I'll mark it down. Just not sure yet on if we will be there. Wife and I, plus two small dogs.


----------



## rubbin butts

Hope to see you there Flash


----------



## rubbin butts

*Getting close now, only 4 weeks away.*

*I will have dinner prepared for those arriving on Friday evening, so arrive with an appetite.*

*I will be posting directions to the event next week.*

*Again, there are acres of area for camping, whether it be tent or RV, and if motel is your preference the are several within 3 miles.*


----------



## rubbin butts

*Doug if you will, please add Brian with total of two , and Darrell, also two. Both will arrive Friday.*


----------



## dougmays

Updated the attendees list with Brian and Darrell. If anyone is coming that is not on the list please let me know, and what day youll be arriving and i'll add you to the list. 
 

Also if you want to cook something Saturday and/or Sunday feel free...i figured it'll just be a solid day of food being prepped, smoked and served so no point in "planning meals". Also if you want to attend/cook and do not have a smoker or the room to bring a smoker your welcome to use smoker space on anyone's who will be there. Ron and I will both have plenty of room on our smokers for additional foods.

If anyone wants to bring Beanbag Toss, Horseshoes, Ladder ball, or any other entertainment/games feel free!

Can't Wait!


----------



## rubbin butts

dougmays said:


> Updated the attendees list with Brian and Darrell. If anyone is coming that is not on the list please let me know, and what day youll be arriving and i'll add you to the list.

SUPPLIED MATERIAL
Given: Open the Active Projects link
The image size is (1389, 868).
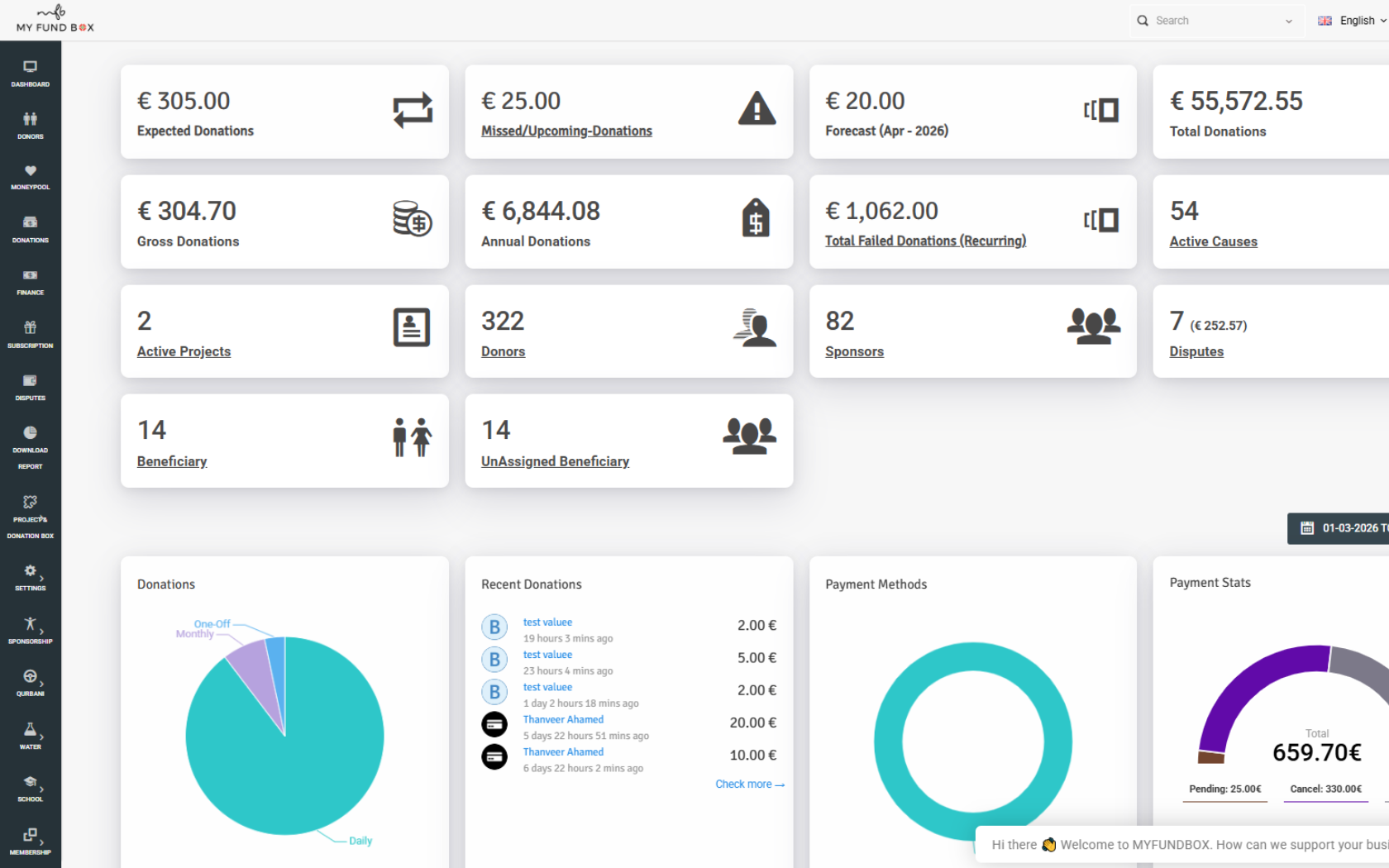Looking at the screenshot, I should (x=184, y=351).
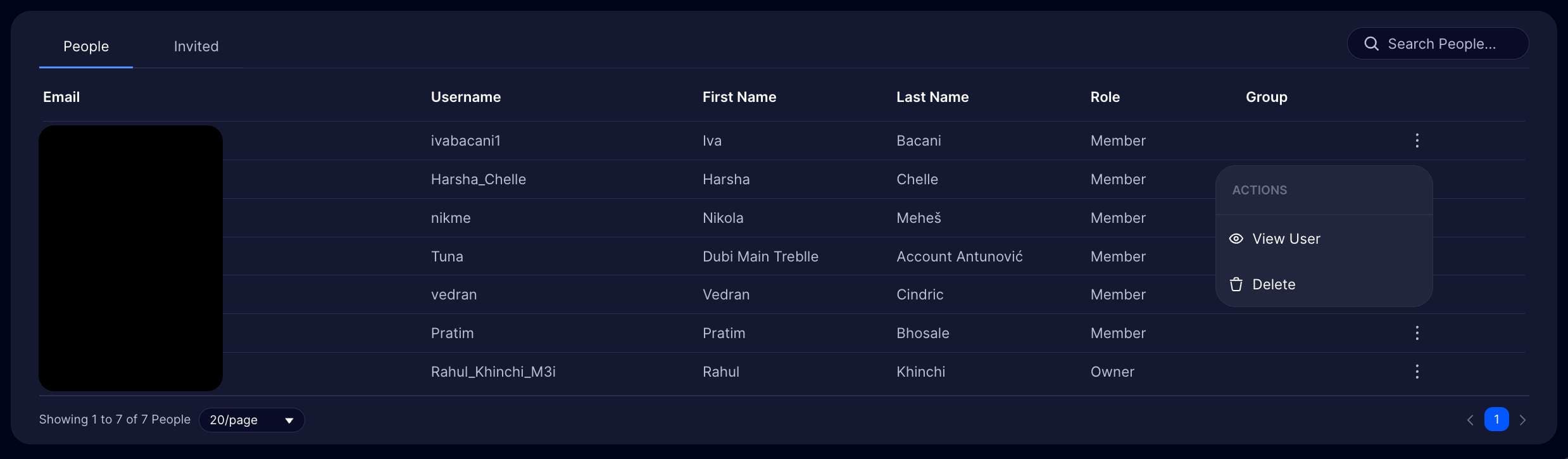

TASK SET
1. Reproduce the part of the forum thread starting with "Also if you want to cook" and going on through "entertainment/games feel free!".
2. Using the forum thread, decide whether each statement agrees with it. Answer yes or no for each, and quote the words that decide it. (a) Dinner will be prepared for people who arrive on Friday evening. (b) Brian and Darrell will both arrive on Saturday. (c) Ron will have room on his smoker for additional foods.

THE ANSWERS
1.
Also if you want to cook something Saturday and/or Sunday feel free...i figured it'll just be a solid day of food being prepped, smoked and served so no point in "planning meals". Also if you want to attend/cook and do not have a smoker or the room to bring a smoker your welcome to use smoker space on anyone's who will be there. Ron and I will both have plenty of room on our smokers for additional foods.

If anyone wants to bring Beanbag Toss, Horseshoes, Ladder ball, or any other entertainment/games feel free!

2.
(a) Yes: "I will have dinner prepared for those arriving on Friday evening"
(b) No: "Both will arrive Friday."
(c) Yes: "Ron and I will both have plenty of room on our smokers for additional foods."